Capturing, Manipulating & Indexing Document ACLs
By Paul Nelson, Chief Architect at Search Technologies
This is the fourth in my "Graduate Level" series of articles on document-level security in search engines. Previous articles describe:
- The Goals and Challenges of Security in Search Engines
- Early-binding vs. Late-binding models
- A Reference Architecture for Security
Indexing Document ACLs
To implement document-level security in the best possible way, every document need to be indexed along with one or more Access Control Lists:
ACLs are lists of users and groups that are allowed (or denied) access to the document. These lists will be used by query filters to ensure that search results only contain documents to which the user has READ access.
A complete implementation will index the following fields into the search engine:
- allowACLs: This is a list of users and groups to be allowed access to the document
- denyACLs: A list of users and groups specifically denied access to the document
- Deny ACLs take priority over allow ACLs
- parentACLs: A list of users and groups allowed access to the primary container that contains the document
- Only users who have access to both the container and the document will be allowed to view the document
- Any document with the “isPublic” flag set will be visible to all users
- This takes precedence over all other ACLs.

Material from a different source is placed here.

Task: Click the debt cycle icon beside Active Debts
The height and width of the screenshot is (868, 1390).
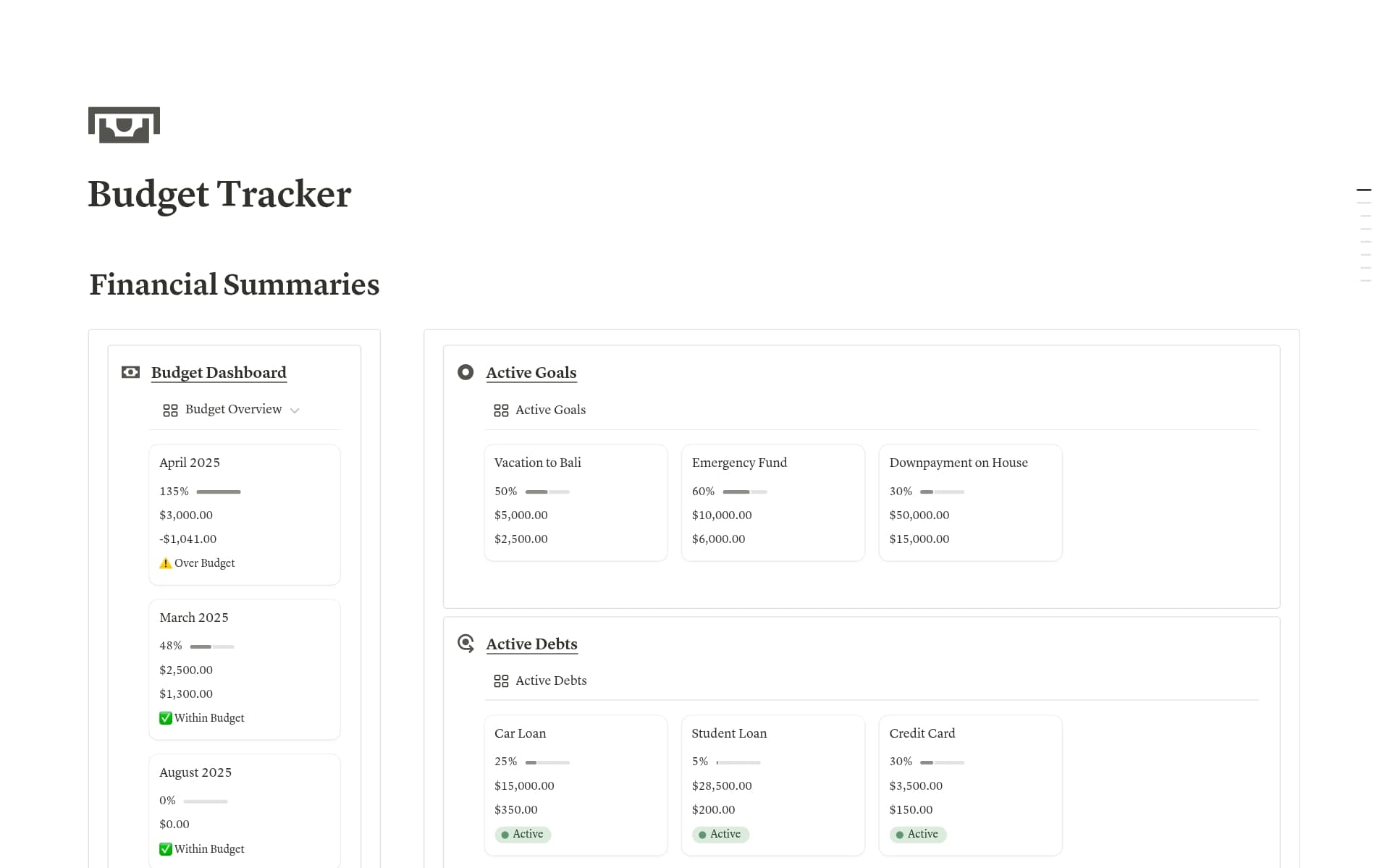Action: [466, 643]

The Venn Diagram below shows how the above access control list fields interact.
When indexing ACLs, the connector will also need to implement a variety of other transformations to ensure that all parts of the security architecture work in harmony. These additional transformations are described in the following sub-sections.
Group Name Mangling
The “Developer” group inside a SharePoint site will be different from the “Developer” group inside a Jive system. Therefore, to avoid any chance of these two groups being confused, all group names should be mangled with the content source name or URL.
For example: “SPSiteX:Developer” and “JiveSpaceY:Developer” would be the full group names as indexed into the search engine.
Flatten Inherited ACLs
Some sources, including NTFS, have inherited ACLs. In such systems, the ACLs on parent containers (parent folders, in the case of NTFS) will be automatically propagated down to sub-folders. These ACLs can then be overridden by ACLs from sub-folders or sub-documents.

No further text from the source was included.